Les panneaux de la réclame vantant les produits servis à crédit au consommateur de Casablanca au Maroc se découvrent à la publicité politique.

Les panneaux à fond rouge avec, au milieu, l’étoile du drapeau de la monarchie alaouite appellent à combattre la haine, l’obscurantisme et le terrorisme, en ce début de saison chaude dans une ville de 4 millions d’habitants, noyée dans les odeurs de mazout et les rumeurs de durcissement de la grève des pilotes de la Royal Air Maroc. Trois dérives à éviter pour contrecarrer le syndrome du 16 mai 2003. Le royaume vivra dorénavant avec, comme repère, l’avant et l’après-16 mai. Date phare où bon nombre de certitudes passeront à l’échafaud. La spécificité marocaine est sérieusement mise en cause, et l’Algérie des dix années de terreur « afghane » n’est plus le contre-modèle à ne pas suivre. « Le mythe est cassé », déclare un homme de culte. « Le Marocain, du plus impliqué dans les affaires de son pays au plus détaché, découvre que le terrorisme n’est plus uniquement l’affaire des autres, il est devenu transnational, et nous ne sommes pas devant un phénomène importé », nous dira El Ayadi, sociologue et historien à l’université de Aïn Chouk de Casablanca.

La presse écrite, qui a fait un saut qualitatif remarquable, dans le sens d’une liberté de ton que lui envieraient nombre de nos « Républiques » arabes, s’en fait l’écho régulièrement.

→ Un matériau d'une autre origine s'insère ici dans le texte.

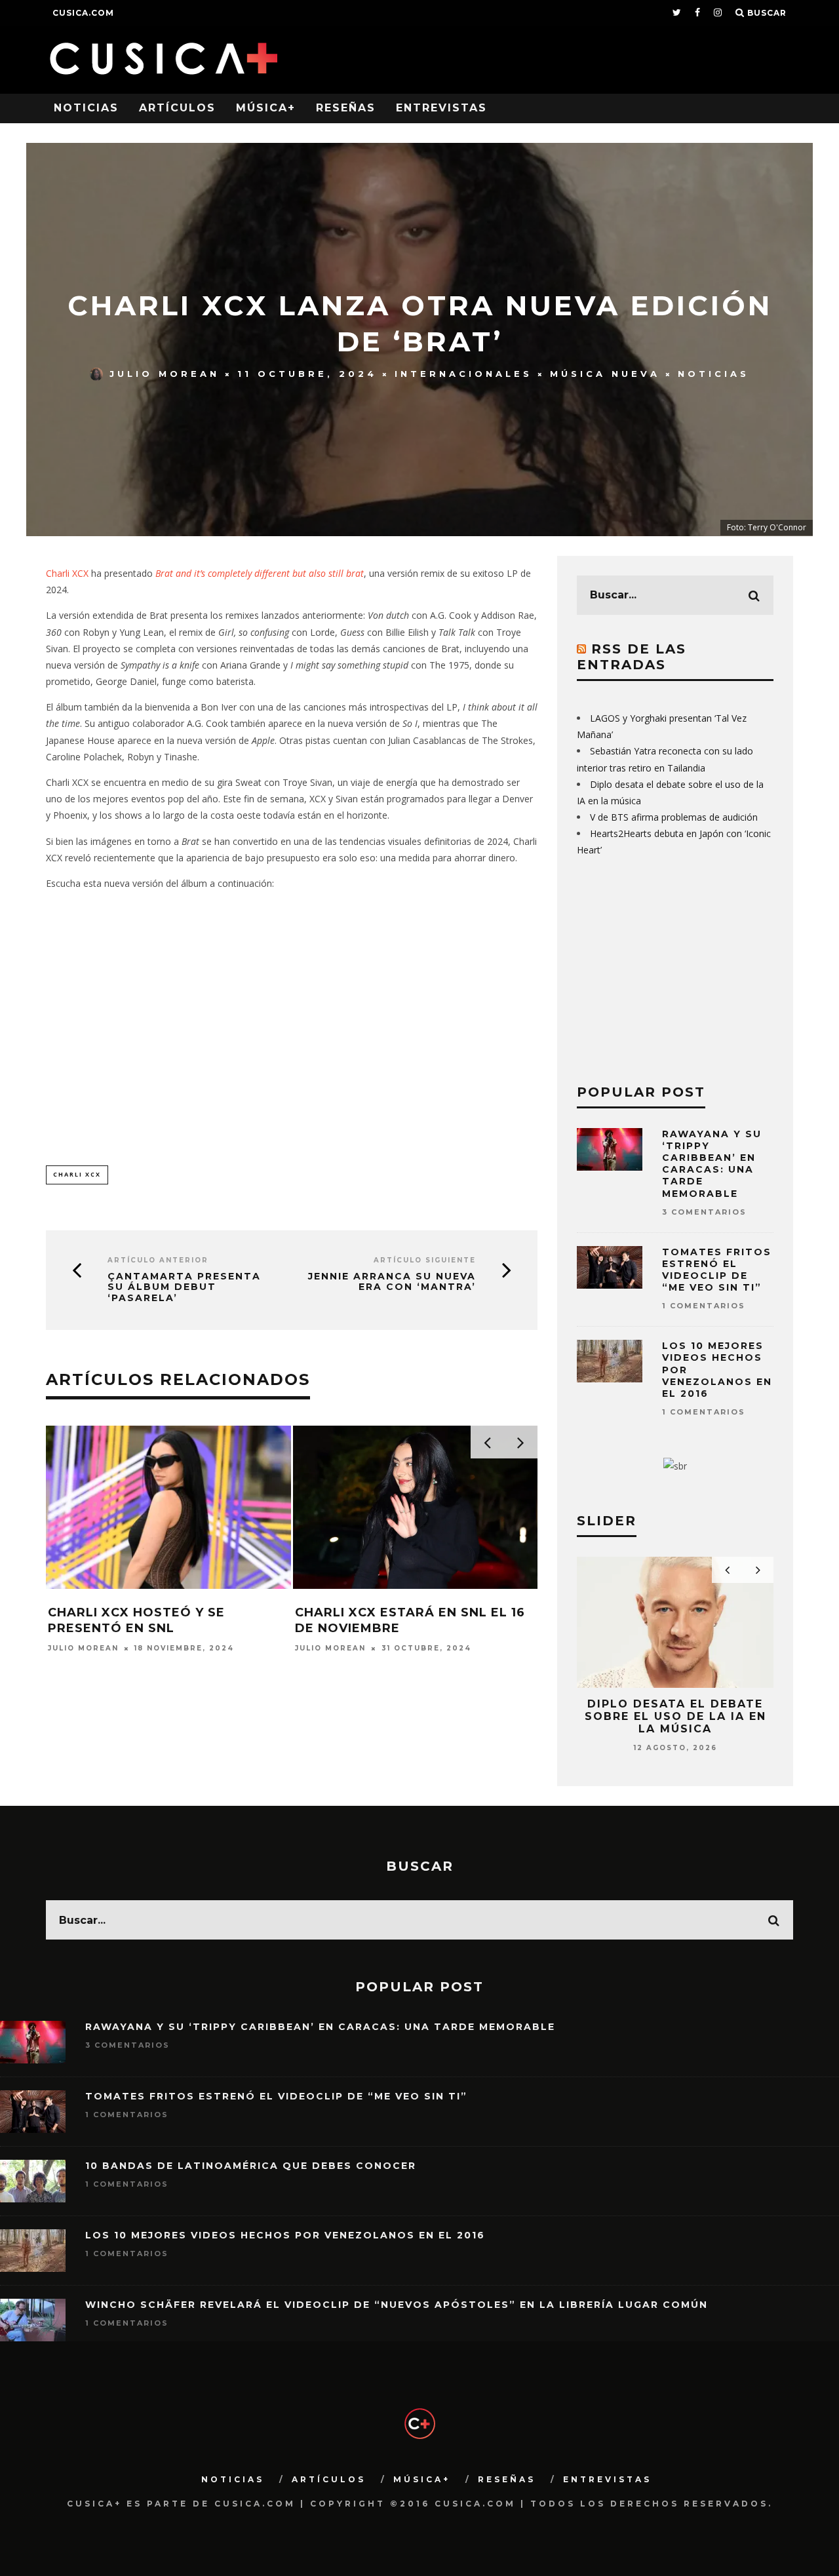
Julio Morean (164, 373)
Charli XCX (67, 573)
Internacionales (463, 373)
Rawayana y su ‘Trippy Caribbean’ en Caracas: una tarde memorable (712, 1164)
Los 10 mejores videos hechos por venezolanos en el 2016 (285, 2235)
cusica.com (83, 13)
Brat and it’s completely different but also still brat (259, 573)
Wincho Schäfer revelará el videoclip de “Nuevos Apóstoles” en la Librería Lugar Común (396, 2305)
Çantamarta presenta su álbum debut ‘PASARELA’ (184, 1287)
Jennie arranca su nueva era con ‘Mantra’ (392, 1282)
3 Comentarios (704, 1212)
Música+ (266, 108)
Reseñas (346, 108)
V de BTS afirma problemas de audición (674, 817)
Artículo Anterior (157, 1260)
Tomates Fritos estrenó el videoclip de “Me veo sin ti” (716, 1270)
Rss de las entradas (631, 657)
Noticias (86, 108)
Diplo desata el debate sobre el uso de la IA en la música (675, 1716)
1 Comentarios (703, 1305)
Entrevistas (441, 108)
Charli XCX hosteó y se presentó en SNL (136, 1620)
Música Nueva (605, 373)
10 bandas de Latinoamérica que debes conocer (250, 2166)
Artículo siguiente (425, 1260)
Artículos (177, 108)
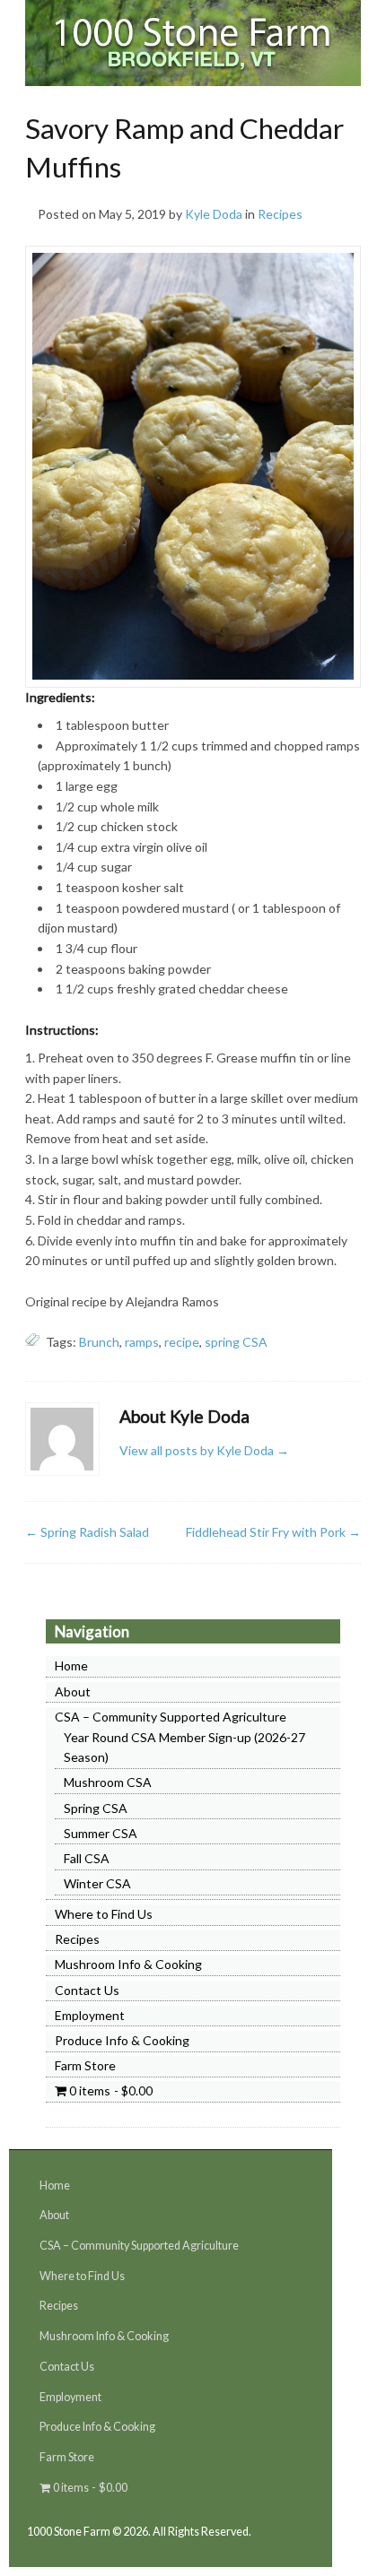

Elle rappellera ces jours-ci, à l’occasion du premier anniversaire de cette funeste journée, le traumatisme causé au corps social marocain et indique que rien ne sera comme avant. Les islamistes, montrés du doigt à la suite du carnage de Casablanca où plus de quarante victimes seront dénombrées, jurent par tous les dieux qu’ils n’y étaient pour rien dans les attentats kamikazes. Mais personne ne veut croire que les islamistes de El âdl oual ihsène de Abdeslem Yacine et le Parti pour la justice et le développement (PJD), représenté au Parlement) ont banni de leur stratégie le langage de la terreur.

Côté partis politiques traditionnels, c’est la lente agonie. Leurs élites politiques présentes au Parlement sont des coquilles vides et le salut dans cette direction-là n’est pas pour demain, dira Mohamed Tozi, l’anthropologue marocain spécialiste du mouvement islamiste chérifien. « L’avenir est aux ONG (organisations non gouvernementales) », dira pour sa part Jamila Settar, présidente active d’une association versée dans la défense des droits de la femme et de l’enfant. Elle nous informe que pas moins de 20 000 ONG ont vu le jour au Maroc au cours des dix dernières années. « Elles abattent un travail considérable dans l’émancipation de la société marocaine », ajoutera-t-elle, insistant sur l’efficacité de ces associations apolitiques présentes dans le tissu social en ville et à la campagne et de citer, pour preuve de cette avancée, l’application de la moudawana, le nouveau code du statut personnel, qui consacre pratiquement l’égalité entre l’homme et la femme. C’est l’une des meilleures réalisations du royaume chérifien sous le règne du jeune roi Mohammed VI. Tous les gens de gauche notamment insistent à dire que c’est là un acquis indéniable dans la démocratisation d’un pays « plombé par 40 ans d’absolutisme et de dérives totalitaires », selon Abdellah Zâzâa, un ancien hôte des geôles du défunt roi Hassan II.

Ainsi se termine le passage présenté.